Source data:
_ _ _ _
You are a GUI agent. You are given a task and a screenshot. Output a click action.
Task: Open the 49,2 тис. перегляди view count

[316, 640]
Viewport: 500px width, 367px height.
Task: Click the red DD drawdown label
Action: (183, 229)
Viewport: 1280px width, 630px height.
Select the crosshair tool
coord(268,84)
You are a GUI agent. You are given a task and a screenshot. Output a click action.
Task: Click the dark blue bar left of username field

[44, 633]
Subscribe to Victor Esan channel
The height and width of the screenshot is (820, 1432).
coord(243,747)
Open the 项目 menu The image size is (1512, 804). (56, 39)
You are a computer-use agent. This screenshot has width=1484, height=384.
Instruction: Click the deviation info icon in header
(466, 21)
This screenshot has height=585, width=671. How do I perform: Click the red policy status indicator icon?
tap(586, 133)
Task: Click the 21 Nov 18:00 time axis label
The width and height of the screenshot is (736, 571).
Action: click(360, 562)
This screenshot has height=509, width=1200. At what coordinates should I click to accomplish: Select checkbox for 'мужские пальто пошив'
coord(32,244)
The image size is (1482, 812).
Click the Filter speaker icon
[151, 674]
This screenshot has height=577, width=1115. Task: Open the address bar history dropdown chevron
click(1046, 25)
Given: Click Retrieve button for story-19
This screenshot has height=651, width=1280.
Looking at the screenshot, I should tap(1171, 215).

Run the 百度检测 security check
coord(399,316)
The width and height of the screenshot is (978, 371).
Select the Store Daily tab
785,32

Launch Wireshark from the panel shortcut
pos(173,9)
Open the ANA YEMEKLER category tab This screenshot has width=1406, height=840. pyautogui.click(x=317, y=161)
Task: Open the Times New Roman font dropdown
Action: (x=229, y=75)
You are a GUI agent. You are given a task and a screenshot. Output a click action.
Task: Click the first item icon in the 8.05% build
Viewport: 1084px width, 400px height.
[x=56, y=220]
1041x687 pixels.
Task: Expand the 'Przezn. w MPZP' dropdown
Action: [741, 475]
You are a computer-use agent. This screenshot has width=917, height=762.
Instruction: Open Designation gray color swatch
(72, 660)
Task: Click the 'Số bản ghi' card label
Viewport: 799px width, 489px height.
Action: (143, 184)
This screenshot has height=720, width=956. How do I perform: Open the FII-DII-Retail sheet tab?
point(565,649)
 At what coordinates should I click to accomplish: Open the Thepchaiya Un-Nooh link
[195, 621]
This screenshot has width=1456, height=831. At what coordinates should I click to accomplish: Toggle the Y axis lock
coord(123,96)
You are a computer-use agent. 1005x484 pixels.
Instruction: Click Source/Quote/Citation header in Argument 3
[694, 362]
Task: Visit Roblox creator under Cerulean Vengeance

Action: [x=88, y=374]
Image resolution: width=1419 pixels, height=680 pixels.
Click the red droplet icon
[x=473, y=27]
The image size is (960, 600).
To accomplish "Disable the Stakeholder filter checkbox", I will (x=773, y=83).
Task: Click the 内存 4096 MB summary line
_ _ _ _
TASK DESCRIPTION:
Please print exactly what appears from the first line of the data through the line with "The image size is (1482, 812).", including both of those lines and nothing past them.

RESPONSE TO THIS TASK:
You are a GUI agent. You are given a task and a screenshot. Output a click action.
Task: Open the 49,2 тис. перегляди view count

[316, 640]
Viewport: 500px width, 367px height.
Task: Click the red DD drawdown label
Action: (183, 229)
Viewport: 1280px width, 630px height.
Select the crosshair tool
coord(268,84)
You are a GUI agent. You are given a task and a screenshot. Output a click action.
Task: Click the dark blue bar left of username field

[44, 633]
Subscribe to Victor Esan channel
The height and width of the screenshot is (820, 1432).
coord(243,747)
Open the 项目 menu The image size is (1512, 804). (56, 39)
You are a computer-use agent. This screenshot has width=1484, height=384.
Instruction: Click the deviation info icon in header
(466, 21)
This screenshot has height=585, width=671. How do I perform: Click the red policy status indicator icon?
tap(586, 133)
Task: Click the 21 Nov 18:00 time axis label
The width and height of the screenshot is (736, 571).
Action: click(360, 562)
This screenshot has height=509, width=1200. At what coordinates should I click to accomplish: Select checkbox for 'мужские пальто пошив'
coord(32,244)
The image size is (1482, 812).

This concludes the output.